**GOAL OF THE EXERCISE**
Copy out the lines of the records below, and only those lines, from the one with "Image resolution: width=962" through the one with "You are a computer-use agent. Image", exactly as they appear.

Collected data:
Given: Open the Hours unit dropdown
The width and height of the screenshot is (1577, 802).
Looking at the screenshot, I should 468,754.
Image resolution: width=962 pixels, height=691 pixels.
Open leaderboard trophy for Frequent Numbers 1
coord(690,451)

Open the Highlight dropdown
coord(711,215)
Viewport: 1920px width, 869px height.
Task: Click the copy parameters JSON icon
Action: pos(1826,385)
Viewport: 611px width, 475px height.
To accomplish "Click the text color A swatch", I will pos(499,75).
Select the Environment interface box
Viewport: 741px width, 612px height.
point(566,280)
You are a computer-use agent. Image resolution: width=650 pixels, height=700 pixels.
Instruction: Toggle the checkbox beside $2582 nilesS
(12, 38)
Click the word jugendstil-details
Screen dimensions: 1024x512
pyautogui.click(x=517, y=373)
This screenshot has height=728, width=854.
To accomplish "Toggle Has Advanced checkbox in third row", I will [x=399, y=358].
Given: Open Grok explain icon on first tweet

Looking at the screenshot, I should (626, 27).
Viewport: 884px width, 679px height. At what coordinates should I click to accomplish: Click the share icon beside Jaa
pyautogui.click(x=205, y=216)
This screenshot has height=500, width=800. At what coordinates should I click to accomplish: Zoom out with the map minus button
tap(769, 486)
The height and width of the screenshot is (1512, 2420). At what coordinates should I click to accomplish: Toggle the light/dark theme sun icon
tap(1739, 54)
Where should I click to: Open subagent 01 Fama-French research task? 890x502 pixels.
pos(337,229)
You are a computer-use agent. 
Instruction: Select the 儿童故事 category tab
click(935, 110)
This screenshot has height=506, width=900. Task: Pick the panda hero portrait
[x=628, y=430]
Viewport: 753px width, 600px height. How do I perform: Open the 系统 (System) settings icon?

**FINISHED EXERCISE**
Image resolution: width=962 pixels, height=691 pixels.
Open leaderboard trophy for Frequent Numbers 1
coord(690,451)

Open the Highlight dropdown
coord(711,215)
Viewport: 1920px width, 869px height.
Task: Click the copy parameters JSON icon
Action: pos(1826,385)
Viewport: 611px width, 475px height.
To accomplish "Click the text color A swatch", I will pos(499,75).
Select the Environment interface box
Viewport: 741px width, 612px height.
point(566,280)
You are a computer-use agent. Image resolution: width=650 pixels, height=700 pixels.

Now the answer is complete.